Today I tried speaking my mind a few times. In which that means I didn't employ the usual brain - mouth filter. I may have offended people. But hey. Sometimes I wonder why I can't just say what I'm thinking. Maybe because most of them are highly uncomplimentary. But I would like to tell you, in a rather feeble excuse, that if I am impressed by you, I will tell you straight up. No corners. So anyway, he asked me if I had his resit. I said no, I don't. Maybe one of house mates do but nope, not me. He replied saying my room mate said she had it in her book case in a tone I read as almost patronizing. I said even if she said she had it in her book case, and indeed it is in her book case, it doesn't mean I know it is in her book case. He said he'll pick it up tomorrow after a long pause.

I suppose I hope I have not in any way offended him by being rude. I can tell you I struggle with this kind of thing everyday. At what I can say or cannot say. At what I can write and cannot write. What can be misinterpreted. Misconstrued. That's mostly why I prefer not talking. I have no idea why I'm so awkward. I'm supposed to be old enough to have moved out of that phase.

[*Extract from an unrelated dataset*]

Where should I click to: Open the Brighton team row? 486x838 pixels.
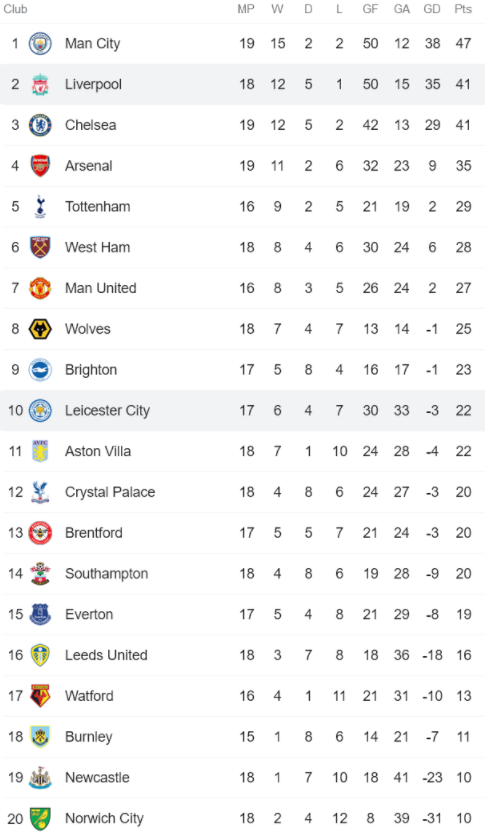243,370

Also in other news, it's 2012. I should probably try harder. Plug the cracks. Build up a better defense. Form a new facade. Do my best. Last year of med school and all that jazz. Keep breakdowns to a minimum. People have other things to be worried about.

Additionally, today is also Yin's birthday, so happy birthday katak. I wish you the best. I love you.


Back to that book we go. Remind yourself everyday how stupid you actually are and maybe then you'd start studying some more. Or at least I think.